** Given task 1 **
Retype the passage of the USA Today article on short-term New York apartment rentals from "As New York" to "the corner deli.".
** Given task 2 **
According to the USA Today article on short-term New York apartment rentals, what is the average nightly cost of a plain-vanilla hotel room in New York?

New York Habitat featured in USA Today
February 21, 1997
Section: Make yourself at home in N.Y.
Page 5D

NEW YORK - For $135 a night, there was no bellman to schlep my bag or front desk to collect messages. In lieu of a "Please Make Up This Room" tag, I was asked to strip the trash before I checked out.

But my Manhattan digs offered plenty of accouterments, from a choice location near Greenwich Village's Washington Square to a full kitchen and a wood-burning fireplace in a living room studded with African artifacts.

And the tab was paltry by Big Apple standards, where a plain-vanilla hotel room costs an average of $160 a night.

As New York City room rates and occupancy levels climb to record levels, bed-and-breakfast agencies and real estate companies are doing a booming business in short-term (typically three nights to one month) furnished apartment rentals.

Other major cities in the USA and Europe offer the same alternatives.

Their customers: value-conscious, adventuresome travelers who don't mind trading room service for a trek to the corner deli.

Or perhaps, as I did, sharing bathroom space with their host's Prozac.

** Listing **
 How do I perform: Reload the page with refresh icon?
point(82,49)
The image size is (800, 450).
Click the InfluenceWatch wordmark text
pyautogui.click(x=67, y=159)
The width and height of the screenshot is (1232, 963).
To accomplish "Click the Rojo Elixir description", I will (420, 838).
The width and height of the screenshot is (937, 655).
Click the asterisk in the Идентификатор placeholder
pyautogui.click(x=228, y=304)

---

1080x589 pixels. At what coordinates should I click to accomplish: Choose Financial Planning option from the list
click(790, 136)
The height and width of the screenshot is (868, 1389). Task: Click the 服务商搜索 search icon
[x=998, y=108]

* * *

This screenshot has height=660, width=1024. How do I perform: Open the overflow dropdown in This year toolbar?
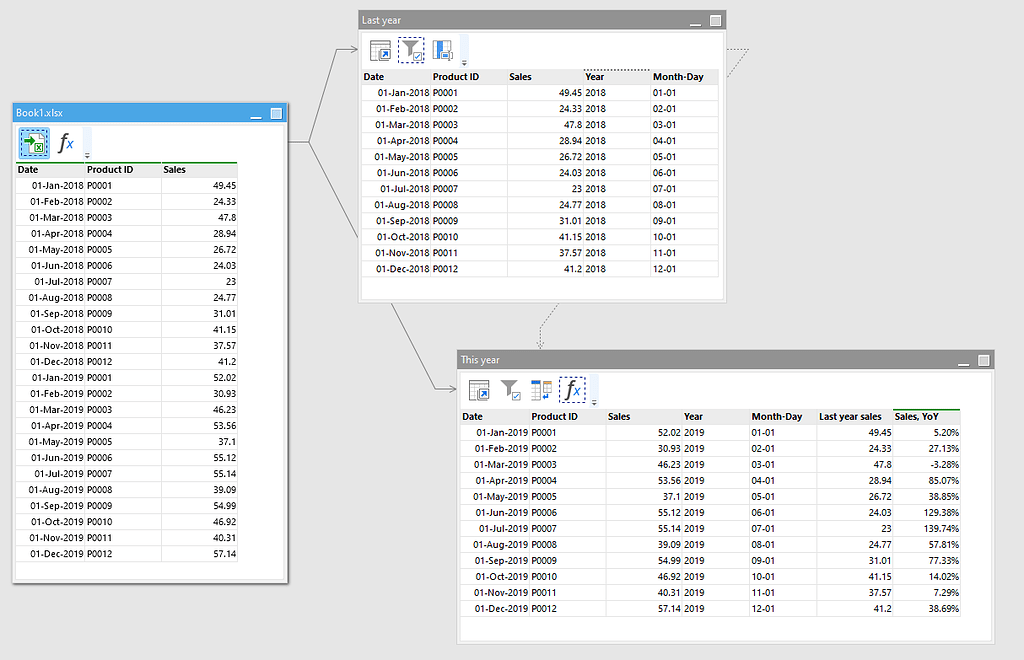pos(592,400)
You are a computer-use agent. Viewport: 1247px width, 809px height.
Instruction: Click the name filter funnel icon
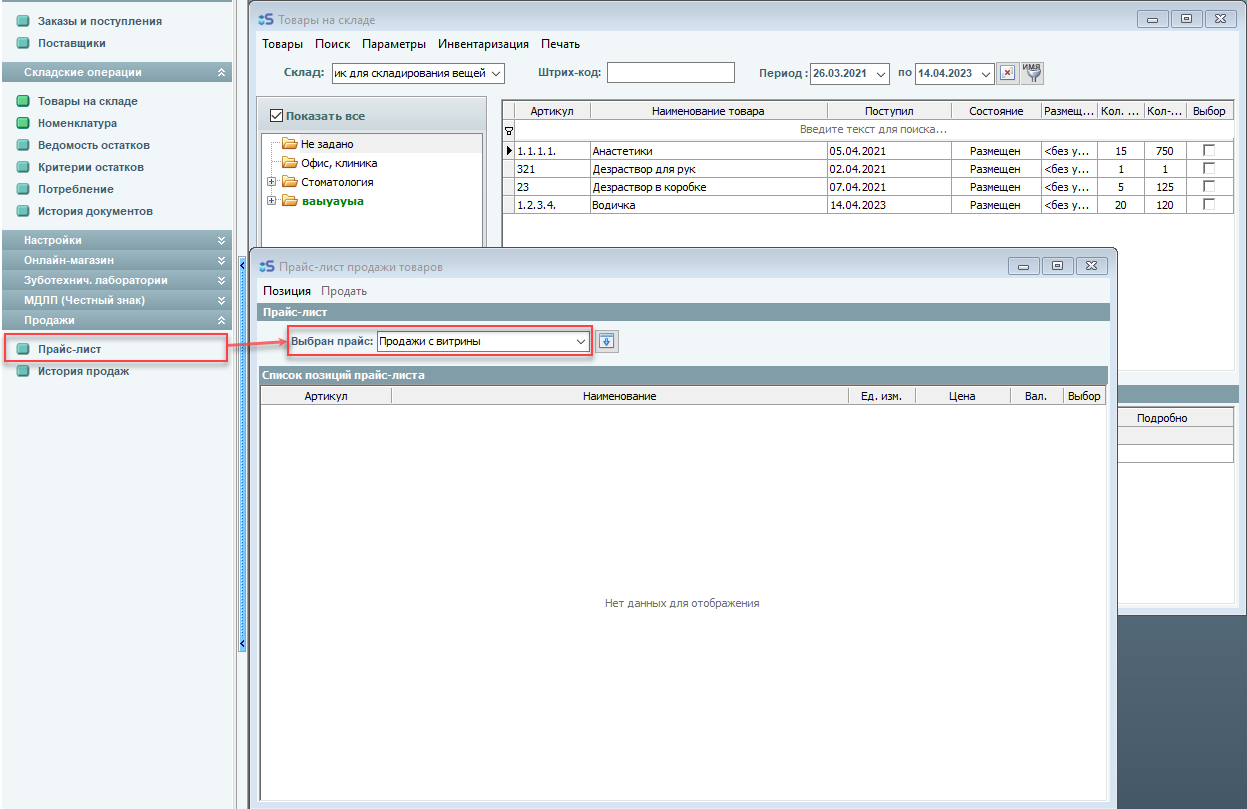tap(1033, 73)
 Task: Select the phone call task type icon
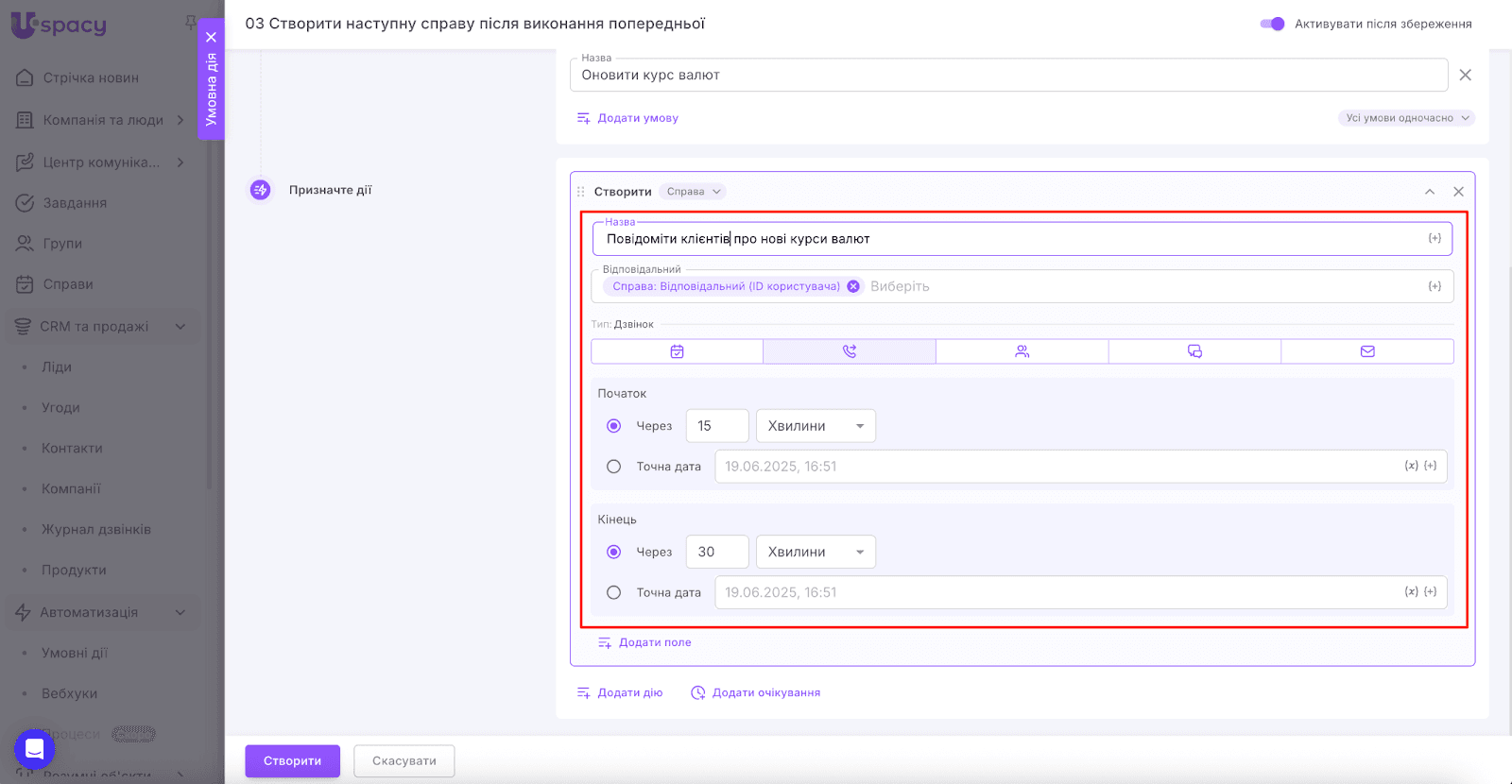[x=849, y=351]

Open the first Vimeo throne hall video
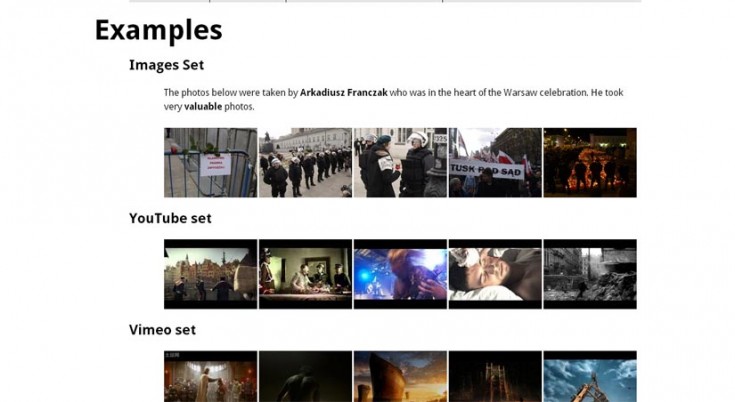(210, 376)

** Full solution 1 **
As New York City room rates and occupancy levels climb to record levels, bed-and-breakfast agencies and real estate companies are doing a booming business in short-term (typically three nights to one month) furnished apartment rentals.

Other major cities in the USA and Europe offer the same alternatives.

Their customers: value-conscious, adventuresome travelers who don't mind trading room service for a trek to the corner deli.

** Full solution 2 **
$160 a night.